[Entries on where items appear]
::::

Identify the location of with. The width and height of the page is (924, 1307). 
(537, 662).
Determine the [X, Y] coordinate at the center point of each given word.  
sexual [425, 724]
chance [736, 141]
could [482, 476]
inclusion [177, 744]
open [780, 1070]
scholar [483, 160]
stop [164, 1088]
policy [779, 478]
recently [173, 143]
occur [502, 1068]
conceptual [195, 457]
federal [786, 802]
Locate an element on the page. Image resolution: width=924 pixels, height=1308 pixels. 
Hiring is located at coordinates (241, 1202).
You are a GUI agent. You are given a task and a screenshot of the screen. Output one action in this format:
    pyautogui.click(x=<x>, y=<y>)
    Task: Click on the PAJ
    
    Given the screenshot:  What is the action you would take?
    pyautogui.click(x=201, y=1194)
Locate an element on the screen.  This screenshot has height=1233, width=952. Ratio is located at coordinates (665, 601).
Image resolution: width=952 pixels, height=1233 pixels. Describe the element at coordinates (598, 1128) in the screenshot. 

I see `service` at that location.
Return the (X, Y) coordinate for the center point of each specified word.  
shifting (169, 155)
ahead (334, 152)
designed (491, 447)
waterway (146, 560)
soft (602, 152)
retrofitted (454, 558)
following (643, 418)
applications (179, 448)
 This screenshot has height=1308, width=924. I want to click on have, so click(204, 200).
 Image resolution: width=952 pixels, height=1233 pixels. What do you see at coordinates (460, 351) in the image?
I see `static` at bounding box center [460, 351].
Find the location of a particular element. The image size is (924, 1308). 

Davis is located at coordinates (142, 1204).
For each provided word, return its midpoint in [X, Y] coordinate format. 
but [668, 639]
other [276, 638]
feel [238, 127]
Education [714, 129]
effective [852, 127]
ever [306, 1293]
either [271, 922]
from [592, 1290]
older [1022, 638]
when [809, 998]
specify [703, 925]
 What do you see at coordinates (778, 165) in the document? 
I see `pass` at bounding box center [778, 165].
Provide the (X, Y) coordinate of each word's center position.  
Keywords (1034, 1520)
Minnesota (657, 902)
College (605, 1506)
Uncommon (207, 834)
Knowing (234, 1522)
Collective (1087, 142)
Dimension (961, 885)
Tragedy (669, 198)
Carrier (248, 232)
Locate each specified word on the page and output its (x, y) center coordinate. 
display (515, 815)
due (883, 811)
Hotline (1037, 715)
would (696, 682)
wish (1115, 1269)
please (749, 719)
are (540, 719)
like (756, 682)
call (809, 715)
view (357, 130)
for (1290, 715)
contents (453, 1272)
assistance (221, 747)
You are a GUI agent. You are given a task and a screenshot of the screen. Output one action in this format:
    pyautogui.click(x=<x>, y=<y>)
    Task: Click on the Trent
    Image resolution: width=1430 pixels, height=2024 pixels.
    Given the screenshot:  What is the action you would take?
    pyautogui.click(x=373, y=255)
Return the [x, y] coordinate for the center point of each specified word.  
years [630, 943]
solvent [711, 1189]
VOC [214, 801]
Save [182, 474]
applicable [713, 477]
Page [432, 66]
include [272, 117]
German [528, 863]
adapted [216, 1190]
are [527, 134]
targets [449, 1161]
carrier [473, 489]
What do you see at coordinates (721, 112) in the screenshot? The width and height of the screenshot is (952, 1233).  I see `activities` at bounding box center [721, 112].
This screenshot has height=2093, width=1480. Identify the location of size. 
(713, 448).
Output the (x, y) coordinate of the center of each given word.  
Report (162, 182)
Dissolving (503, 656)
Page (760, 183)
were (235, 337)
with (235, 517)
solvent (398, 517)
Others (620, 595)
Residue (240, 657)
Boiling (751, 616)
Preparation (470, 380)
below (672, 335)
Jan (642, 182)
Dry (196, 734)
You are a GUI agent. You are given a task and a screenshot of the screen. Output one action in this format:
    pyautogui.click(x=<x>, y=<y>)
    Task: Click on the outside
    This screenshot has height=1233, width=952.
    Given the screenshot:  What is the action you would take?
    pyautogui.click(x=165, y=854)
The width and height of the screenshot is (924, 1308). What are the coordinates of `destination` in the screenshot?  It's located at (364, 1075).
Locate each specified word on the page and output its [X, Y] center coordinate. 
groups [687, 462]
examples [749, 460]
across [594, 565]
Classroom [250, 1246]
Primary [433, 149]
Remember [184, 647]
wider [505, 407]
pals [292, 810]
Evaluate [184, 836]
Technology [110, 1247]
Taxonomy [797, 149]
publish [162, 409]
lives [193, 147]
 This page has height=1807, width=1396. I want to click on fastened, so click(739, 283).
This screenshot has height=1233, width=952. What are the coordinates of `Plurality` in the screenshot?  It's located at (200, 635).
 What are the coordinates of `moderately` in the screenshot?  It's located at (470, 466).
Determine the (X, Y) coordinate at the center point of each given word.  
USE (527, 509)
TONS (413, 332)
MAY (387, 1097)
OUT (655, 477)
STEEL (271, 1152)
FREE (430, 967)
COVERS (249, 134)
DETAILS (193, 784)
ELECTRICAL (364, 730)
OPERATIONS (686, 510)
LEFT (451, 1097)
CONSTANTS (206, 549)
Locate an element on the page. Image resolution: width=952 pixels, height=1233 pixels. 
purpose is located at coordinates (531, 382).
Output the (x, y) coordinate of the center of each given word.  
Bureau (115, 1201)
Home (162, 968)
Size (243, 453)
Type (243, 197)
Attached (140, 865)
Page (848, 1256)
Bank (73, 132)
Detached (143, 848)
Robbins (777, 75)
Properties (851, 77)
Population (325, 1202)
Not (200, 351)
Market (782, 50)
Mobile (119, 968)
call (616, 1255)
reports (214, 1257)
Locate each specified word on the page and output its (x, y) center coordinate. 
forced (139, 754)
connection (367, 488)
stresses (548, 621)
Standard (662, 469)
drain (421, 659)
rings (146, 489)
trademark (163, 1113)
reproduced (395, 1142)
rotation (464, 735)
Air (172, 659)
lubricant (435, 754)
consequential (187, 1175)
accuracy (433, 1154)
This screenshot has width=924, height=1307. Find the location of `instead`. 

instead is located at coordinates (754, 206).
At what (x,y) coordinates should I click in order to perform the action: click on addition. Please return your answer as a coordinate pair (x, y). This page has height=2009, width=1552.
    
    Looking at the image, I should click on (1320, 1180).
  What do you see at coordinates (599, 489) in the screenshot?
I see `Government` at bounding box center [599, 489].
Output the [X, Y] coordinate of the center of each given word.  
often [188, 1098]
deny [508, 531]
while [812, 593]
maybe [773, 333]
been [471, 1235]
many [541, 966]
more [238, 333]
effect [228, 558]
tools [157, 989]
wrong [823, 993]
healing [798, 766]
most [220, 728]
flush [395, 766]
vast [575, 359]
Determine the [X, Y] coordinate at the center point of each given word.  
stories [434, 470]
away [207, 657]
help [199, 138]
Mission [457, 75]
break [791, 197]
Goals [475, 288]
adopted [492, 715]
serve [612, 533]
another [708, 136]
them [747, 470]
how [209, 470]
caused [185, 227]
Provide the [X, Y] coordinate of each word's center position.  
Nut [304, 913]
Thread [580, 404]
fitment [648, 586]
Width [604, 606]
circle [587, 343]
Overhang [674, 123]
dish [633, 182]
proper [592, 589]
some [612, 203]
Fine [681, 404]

::::

Tally the lines of the items above that contain the string "location". Reply with the number only.

5